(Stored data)
• • •

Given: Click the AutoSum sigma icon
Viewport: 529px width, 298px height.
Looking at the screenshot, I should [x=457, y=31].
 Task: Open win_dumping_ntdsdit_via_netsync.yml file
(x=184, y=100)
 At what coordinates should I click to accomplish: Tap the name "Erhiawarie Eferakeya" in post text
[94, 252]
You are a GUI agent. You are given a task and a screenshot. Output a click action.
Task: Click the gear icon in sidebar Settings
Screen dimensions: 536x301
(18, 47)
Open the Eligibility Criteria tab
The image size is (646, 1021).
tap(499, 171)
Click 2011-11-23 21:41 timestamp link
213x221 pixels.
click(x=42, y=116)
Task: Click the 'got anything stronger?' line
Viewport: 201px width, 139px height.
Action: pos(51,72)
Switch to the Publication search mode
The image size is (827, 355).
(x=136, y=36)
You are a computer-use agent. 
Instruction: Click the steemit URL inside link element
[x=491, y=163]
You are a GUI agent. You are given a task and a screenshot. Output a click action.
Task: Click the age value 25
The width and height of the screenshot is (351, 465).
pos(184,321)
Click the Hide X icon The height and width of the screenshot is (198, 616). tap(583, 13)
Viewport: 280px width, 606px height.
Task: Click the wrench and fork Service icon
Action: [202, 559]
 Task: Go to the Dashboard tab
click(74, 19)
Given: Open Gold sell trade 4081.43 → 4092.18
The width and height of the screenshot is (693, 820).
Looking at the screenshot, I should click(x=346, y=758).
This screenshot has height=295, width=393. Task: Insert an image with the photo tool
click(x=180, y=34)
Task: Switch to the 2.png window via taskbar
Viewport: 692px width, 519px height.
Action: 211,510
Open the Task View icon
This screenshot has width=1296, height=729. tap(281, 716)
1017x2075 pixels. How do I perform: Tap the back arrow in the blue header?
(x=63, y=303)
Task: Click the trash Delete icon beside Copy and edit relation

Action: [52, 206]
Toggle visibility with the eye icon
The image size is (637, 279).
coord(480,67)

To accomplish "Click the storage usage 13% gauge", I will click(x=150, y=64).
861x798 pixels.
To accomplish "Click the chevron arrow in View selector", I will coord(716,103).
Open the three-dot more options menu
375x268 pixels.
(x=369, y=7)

• • •

▸ **What the task requires**:
Write the data out again. Match it word for word.

▸ **Expected answer**:
Given: Click the AutoSum sigma icon
Viewport: 529px width, 298px height.
Looking at the screenshot, I should [x=457, y=31].
 Task: Open win_dumping_ntdsdit_via_netsync.yml file
(x=184, y=100)
 At what coordinates should I click to accomplish: Tap the name "Erhiawarie Eferakeya" in post text
[94, 252]
You are a GUI agent. You are given a task and a screenshot. Output a click action.
Task: Click the gear icon in sidebar Settings
Screen dimensions: 536x301
(18, 47)
Open the Eligibility Criteria tab
The image size is (646, 1021).
tap(499, 171)
Click 2011-11-23 21:41 timestamp link
213x221 pixels.
click(x=42, y=116)
Task: Click the 'got anything stronger?' line
Viewport: 201px width, 139px height.
Action: pos(51,72)
Switch to the Publication search mode
The image size is (827, 355).
(x=136, y=36)
You are a computer-use agent. 
Instruction: Click the steemit URL inside link element
[x=491, y=163]
You are a GUI agent. You are given a task and a screenshot. Output a click action.
Task: Click the age value 25
The width and height of the screenshot is (351, 465).
pos(184,321)
Click the Hide X icon The height and width of the screenshot is (198, 616). tap(583, 13)
Viewport: 280px width, 606px height.
Task: Click the wrench and fork Service icon
Action: [202, 559]
 Task: Go to the Dashboard tab
click(74, 19)
Given: Open Gold sell trade 4081.43 → 4092.18
The width and height of the screenshot is (693, 820).
Looking at the screenshot, I should click(x=346, y=758).
This screenshot has height=295, width=393. Task: Insert an image with the photo tool
click(x=180, y=34)
Task: Switch to the 2.png window via taskbar
Viewport: 692px width, 519px height.
Action: 211,510
Open the Task View icon
This screenshot has width=1296, height=729. tap(281, 716)
1017x2075 pixels. How do I perform: Tap the back arrow in the blue header?
(x=63, y=303)
Task: Click the trash Delete icon beside Copy and edit relation

Action: [52, 206]
Toggle visibility with the eye icon
The image size is (637, 279).
coord(480,67)

To accomplish "Click the storage usage 13% gauge", I will click(x=150, y=64).
861x798 pixels.
To accomplish "Click the chevron arrow in View selector", I will coord(716,103).
Open the three-dot more options menu
375x268 pixels.
(x=369, y=7)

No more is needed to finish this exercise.